3

I am working on a legacy Ada 95 project (inherited from some other company) which was originally compiled using GNAT 3.13a1. I have updated the compiler to GNAT 4.7.4, to get access to some GNAT libraries that I would like to use in further development, but I am using the -gnat95 flag.

I am having trouble getting a particular file to compile. It's a bit of an odd one, in that it was named "Ada.Calendar.GMT". This was a problem for the new compiler, which complained that I could not define a package which was a child package of a package in the Ada package tree. I figured this wasn't too big a problem, so I changed the name of the package to "GMT_Library", imported Ada.Calendar to get access to it's types, and changed the name of the file to suit (so as to prevent a further compiler warning).

But now the compiler complains that casting an Ada.Calendar.Time to a Duration is not valid. Specifically, I am given the following error:

180.       D := Duration (Date);
                         |
     >>> illegal operand for numeric conversion

Other than changing the name of the package, and importing Ada.Calendar, I have not changed this source file, or the corresponding spec file, in any other way. Why was this an allowed operation in GNAT 3.13a1? Why does it no longer work, and is there a solution?

EDIT:

D is a Duration, and Date is an Ada.Calendar.Time.

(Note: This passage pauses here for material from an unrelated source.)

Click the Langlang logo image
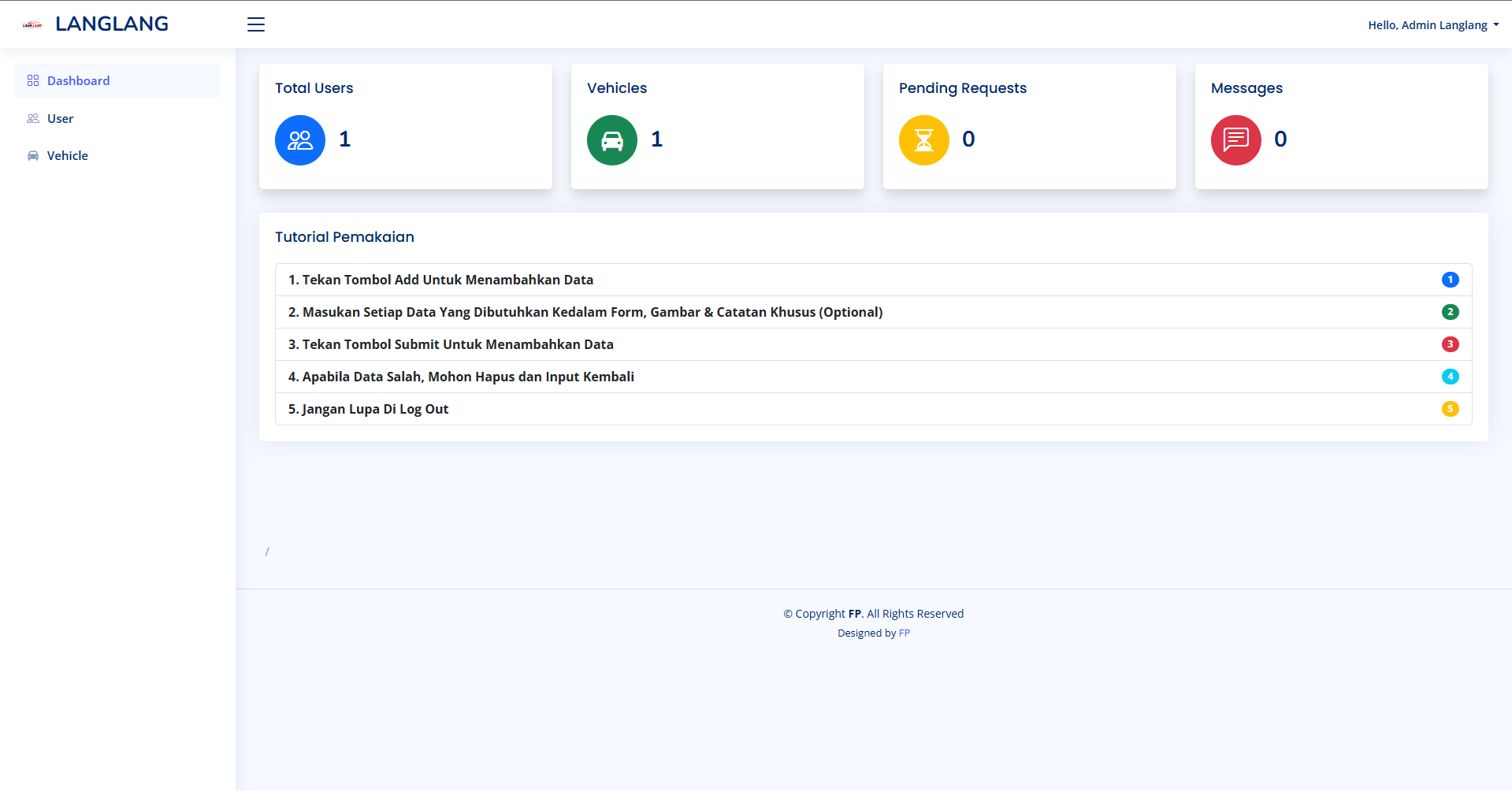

After further investigation, it appears that the original developers mostly copied the implementation of Ada.Calendar defined here. That file performs the same cast in the Split procedure. So why is it okay for the standard libraries to do it?

Ogre
  • 781
  • 3
  • 10
  • 30
  • I don't think we have enough information. What's `Date`? What's `Time`? In any event, I've run across a number of illegal constructs that GNAT has accepted over the year, and sometimes they fix the bug. – ajb Sep 23 '14 at 04:38
  • Edited with some extra information. – Ogre Sep 23 '14 at 05:39
  • OK, seeing that `Date` is `Ada.Calendar.Time` is the key here. @egilhh's answer gave you the answer: the body of `Ada.Calendar.GMT` would have access to private information in `Ada.Calendar`, while a non-child package would not. – ajb Sep 23 '14 at 15:43

3 Answers3

3

Ada.Calendar.Time is a private type, and only the private part or package body of Ada.Calendar or any children of Ada.Calendar (in your case Ada.Calendar.GMT) can see the full declaration of the type, and the full declaration of Time is needed for the type cast to work (be aware though that the range of Duration is not required to support the full range of Time, so you may have some issues there as well. This is highly implementation dependent).

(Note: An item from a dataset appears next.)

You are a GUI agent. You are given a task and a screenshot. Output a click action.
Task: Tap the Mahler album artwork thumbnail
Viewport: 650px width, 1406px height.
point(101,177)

In GNAT, you are by default forbidden to create or modify any packages in the runtime (Ada., System., GNAT.*), but compiling with -gnatg will enable this. (It is not recommended to compile other packages with -gnatg, as it will turn on a bunch of warnings, style checks, etc as well, which you may not need/want)

egilhh
  • 6,464
  • 1
  • 18
  • 19
  • Goodness yes, -gnatg is quite strict! I now understand why this file is so much better formatted than the rest of them, this flag was required. – Ogre Sep 26 '14 at 05:46
2

Ada.Calendar can convert an Ada.Calendar.Date to a Duration because it can see the private view, as could Ada.Calendar.GMT if you could get it to compile.

@egilhh is right that you can use -gnatg to enable this, and I wouldn’t necessarily be against it (though you may have issues compiling the parts of your application that with Ada.Calendar.GMT;).

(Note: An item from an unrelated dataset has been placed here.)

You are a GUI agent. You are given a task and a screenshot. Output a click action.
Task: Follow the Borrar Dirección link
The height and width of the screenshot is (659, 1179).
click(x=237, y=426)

As an alternative, you could use Ada.Unchecked_Conversion in your renamed GMT_Library.

Whichever way you go, be aware that the epoch for Ada.Calendar.Time changed between GNAT 95 and GNAT 05. In GNAT 95, the epoch was the Unix epoch (1970-01-01 00:00:00.00). The easiest way round this might be to use Ada.Calendar.Time_Of (Year => 1970, ...), converted to Duration, as the basis for your calculations.

Simon Wright
  • 25,108
  • 2
  • 35
  • 62
0

When you think of it, a Time is a specific moment in time, whereas a duration expresses the elapsed time since a specific event. So it does not make sense semantically to convert from one to the other, that would be like converting from kilograms to meters (or pounds to inches for the US people).

Now, the GNAT runtime itself is not implemented in Ada, but in a slightly different version with different permissions and settings (that is why it must be compiled with -gnatg for instance). Of course, the differences are subtle.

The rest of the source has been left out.